Après la guerre, la volonté de changement suscite le surréalisme. Son but est de s’affranchir des traditions de l’écriture et de libérer l’imagination et le rêve en mettant en œuvre les acquis de la psychanalyse. Le poète A. Breton est le théoricien du mouvement, et il influence durablement de nombreux poètes. Même si la plupart refusent plus ou moins rapidement de se plier aux exigences de Breton, chacun assimile de façon personnelle certains aspects du surréalisme. C’est le cas d’Aragon, d’Éluard, mais aussi de Supervielle et René Char. Dans la première moitié du siècle, à l’écart du surréalisme, un solitaire domine la recherche poétique : Paul Valéry.

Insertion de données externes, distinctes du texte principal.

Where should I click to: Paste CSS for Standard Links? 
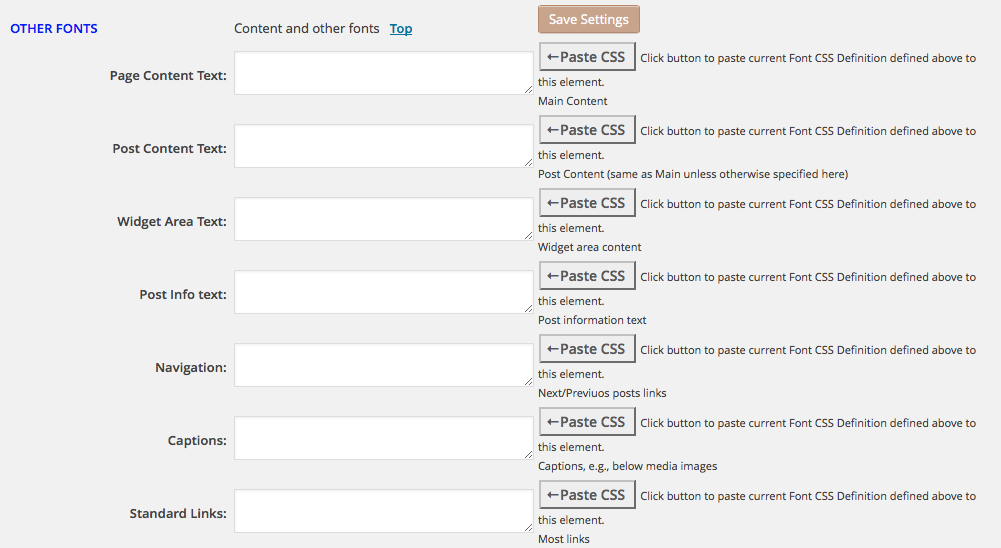pyautogui.click(x=587, y=495)
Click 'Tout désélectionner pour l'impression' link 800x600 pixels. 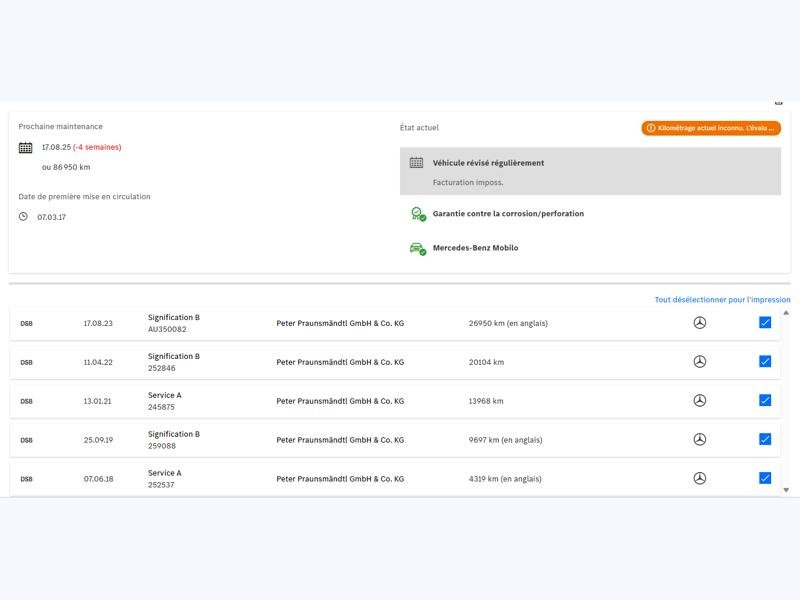click(x=722, y=300)
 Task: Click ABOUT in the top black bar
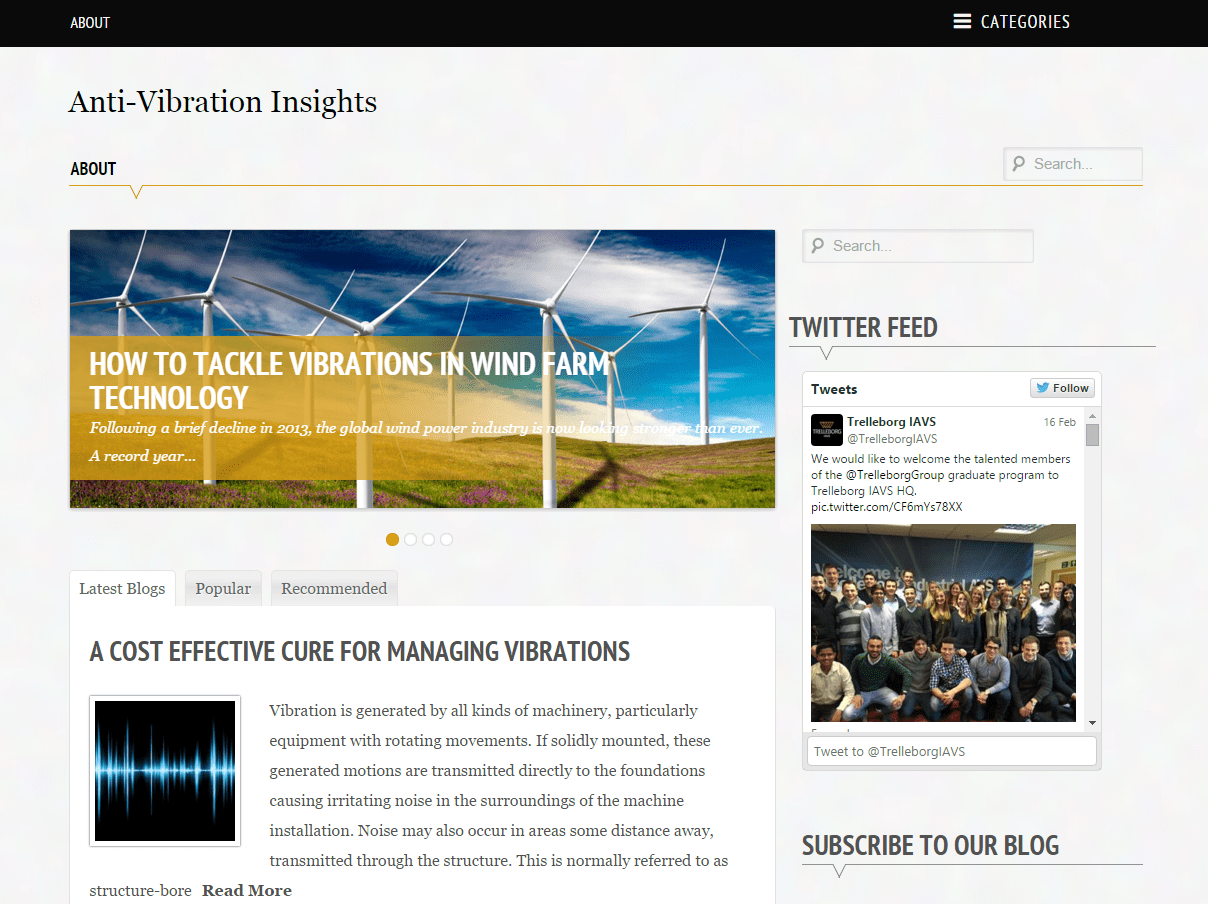(90, 23)
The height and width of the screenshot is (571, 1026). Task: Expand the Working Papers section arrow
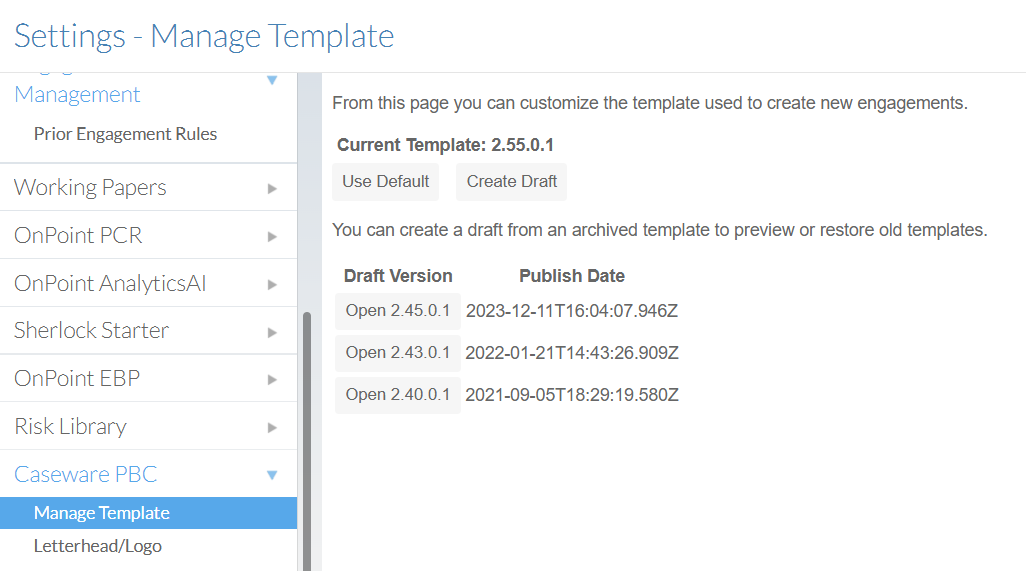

Pour lui, la poésie est d’abord une forme et un rythme, une musique ; mais être poète, c’est aussi être penseur, et « La Jeune Parque » ou « Le Cimetière marin » offrent une méditation sur la conscience et la connaissance. C’est un travail obstiné, un calcul constant du poids et de la place du mot qui fait la création poétique.

D’autres poètes ont traversé le siècle en restant à l’écart de tout mouvement. C’est le cas de Michaux, qui n’hésite pas à faire, sous contrôle médical, l’expérience des drogues hallucinogènes pour découvrir plus profondément les images puissantes dont il est porteur. C’est aussi le cas de Saint- John Perse, qui utilise l’épopée, le mythe, les images exotiques pour peindre sa vie intérieure.

Actuellement, la poésie reste vivace avec des poètes à l’imagination féconde : Guillevic, Bonnefoy... De nombreux poètes peuvent s’exprimer dans des revues souvent régionales, qui ont du mal à subsister, mais qui participent activement à la vie culturelle locale (exemple, la revue Sud).